## QUESTIONS
a. Which test does the study excerpt below say was used to assess short-term visual memory?
b. Copy the study excerpt below word for word, from "All participants were" up to and including "local ethics committee.".

## PAGE EXCERPT
··········

All participants were native speakers of Polish. Healthy controls were recruited from the general population. Measures of cognitive functions (MMSE) and depression (BDI) were administered prior to testing. Table 1 shows the demographic and clinical characteristics of Parkinson’s disease and schizophrenia patients and their respective control groups. Informed written consent was obtained from all subjects prior to testing and the study was approved by the local ethics committee.
In order to assess the accuracy of the EIS-F and its diagnostic utility for PD patients, we examined the relationship between emotional processing and cognitive functions. Each patient with PD and each control subject were given a set of neuropsychological tests. The assessment was performed by a neuropsychologist. To assess visual attention, psychomotor speed and alternating attention, we employed the TMT, which is a widely used tool for testing executive functions. TMT comprises parts A (number sequencing) and B (number-letter switching). We also calculated the TMT B-A index to remove the speed component. To examine selective attention and inhibition control, we used the Stroop Test (STR), which comprises a word-reading index (WR) and color-word naming index (CW), and is designed to assess cognitive speed and executive function. To test visual and verbal memory, we used the Benton Visual Retention Test (BVRT), which is designed to assess short-term visual memory, and the Rey Auditory Verbal Learning Test (RAVLT), which is widely used to assess episodic verbal memory. We used RAVLT trials 1–5 as a measure of verbal learning, and RAVLT ltm as an indicator of ability to retrieve information after a 20-min interval.

··········

## DATASET SECTION
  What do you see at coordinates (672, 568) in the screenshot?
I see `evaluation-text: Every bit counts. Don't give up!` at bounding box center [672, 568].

··········

## COMPLETED EXERCISE
a. The Benton Visual Retention Test (BVRT).

b.
All participants were native speakers of Polish. Healthy controls were recruited from the general population. Measures of cognitive functions (MMSE) and depression (BDI) were administered prior to testing. Table 1 shows the demographic and clinical characteristics of Parkinson’s disease and schizophrenia patients and their respective control groups. Informed written consent was obtained from all subjects prior to testing and the study was approved by the local ethics committee.